Tensorflow

AI inference is a computationally intensive task that could benefit greatly from the speed of Rust and WebAssembly. However, the standard WebAssembly sandbox provides very limited access to the native OS and hardware, such as multi-core CPUs, GPU and specialized AI inference chips. It is not ideal for the AI workload.

The popular WebAssembly System Interface (WASI) provides a design pattern for sandboxed WebAssembly programs to securely access native host functions. The WasmEdge Runtime extends the WASI model to support access to native Tensorflow libraries from WebAssembly programs. The WasmEdge Tensorflow Rust SDK provides the security, portability, and ease-of-use of WebAssembly and native speed for Tensorflow.
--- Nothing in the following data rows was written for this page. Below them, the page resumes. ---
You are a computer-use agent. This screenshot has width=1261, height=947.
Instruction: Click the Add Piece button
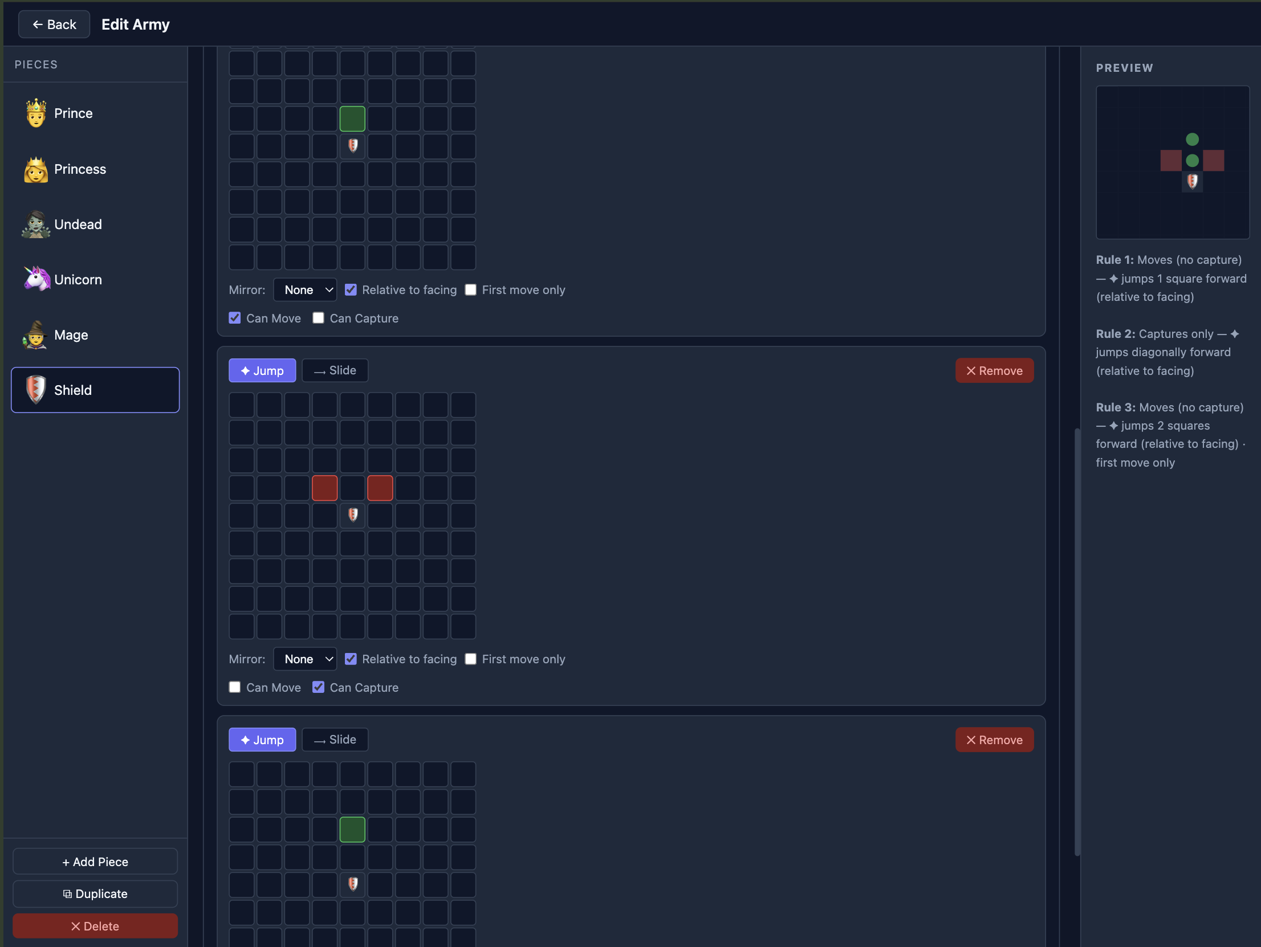95,862
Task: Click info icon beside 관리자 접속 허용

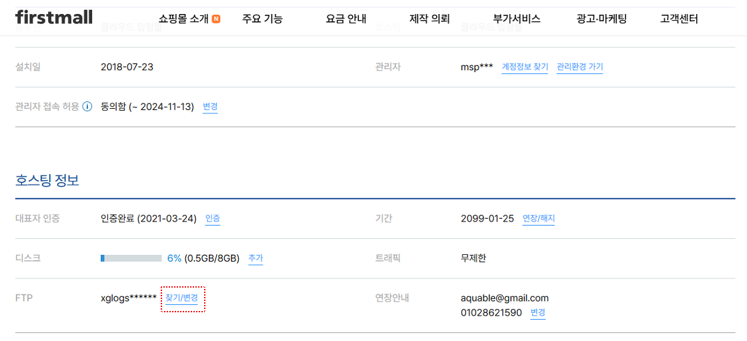Action: pos(87,107)
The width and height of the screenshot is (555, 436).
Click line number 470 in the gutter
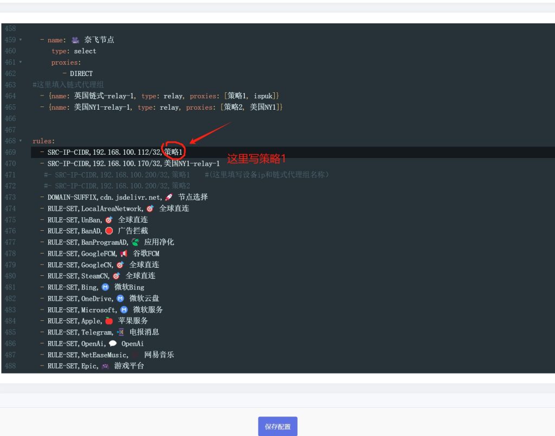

If you are not familiar with Rust, you can try our experimental AI inference DSL or try our JavaScript examples.

Table of contents

A Rust example

Prerequisite

You need to install WasmEdge and Rust.

Build

Check out the example source code.

git clone https://github.com/second-state/wasm-learning/ cd cli/tflite

Use Rust Cargo to build the WebAssembly target.

rustup target add wasm32-wasi cargo build --target wasm32-wasi --release

Run

The wasmedge-tensorflow-lite utility is the WasmEdge build that includes the Tensorflow and Tensorflow Lite extensions.

$ wasmedge-tensorflow-lite target/wasm32-wasi/release/classify.wasm < grace_hopper.jpg It is very likely a <a href='https://www.google.com/search?q=military uniform'>military uniform</a> in the picture

Make it run faster

To make Tensorflow inference run much faster, you could AOT compile it down to machine native code, and then use WasmEdge sandbox to run the native code.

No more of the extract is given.